Üstelik bunlar internette online olarak satılmakta.
Aromalar saymakla bitmiyor.
Acı Biber Aroması,
Acıbadem Aroması,
Ahududu Aroması,
Alabalık Aroması,
Ananas Aroması,
Anason Aroması,
Antep Fıstığı Aroması,
Ayran Aroması,
Bal Aroması,
Bergamot Aroması,
Böğürtlen Aroması,
Çam Sakızı Aroması,
Çedar Peyniri Aroması,
Ceviz Aroması,
Çikolata Aroması,
Çilek Aroması,
Et Aroması,
Fındık Aroması,
Fıstık Aroması,
Keçi Peyniri Aroması,
Keçi Sütü Aroması,
Kekik Aroması,
Kimyon Aroması,
Koyun Peyniri Aroması,
Koyun Sütü Aroması,
Parmesan Peyniri Aroması,
Tereyağı Aroması,
Yoğurt Aroması,
Zeytin Aroması,
Zeytinyağı Aroması,
Ekmek Aroması…”
“Yahu, ekmeğin bile aroması var.
Çakma ekmeği nasıl yapıyorsunuz kardeşim?
Neden yapıyorsunuz?
Araştırdım, ekmekte durum bildiğiniz gibi değil…
Unun beyazlatıcısından tutun da maya besleyicisine (Yahu maya besleyici satıyor adamlar.
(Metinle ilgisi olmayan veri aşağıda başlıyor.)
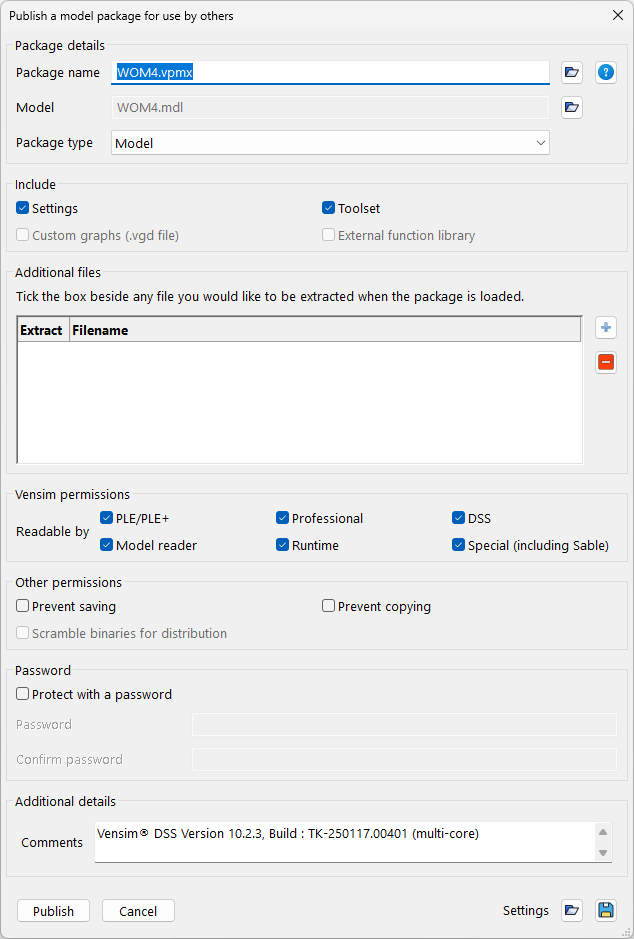Tick Protect with a password

tap(23, 694)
Ninem ekşi mayadan, nohuttan yapardı ekmeği) hacim arttırıcısına kadar neler neler var?
Adam gibi ekmek bile yedirmeyecekler bize.”
“Kahvelere köpük yapıcı satıyorlar yahu…
Köfte kızartılırken hacminin küçülmemesini sağlayan kimyasallar var.
Bilumum E-bilmem kaç maddelerini gördüm.
Yeminle bin civarında ‘E’li madde var…
Bir o kadar da ‘E’siz katkı maddesi piyasada…
Bütün bunları yaşayıp öğrendikten sonra tımarhanelik olmadığım için çok şanslı olduğumu düşünüyorum.”
“İşte bu yüzden pılıyı pırtıyı toplayıp dükkânı kapattım ve bu işe bir daha girmemeye, hatta turistik yerlerde iyi tanımıyorsam, restoranlarda yemek yememeye karar verdim.”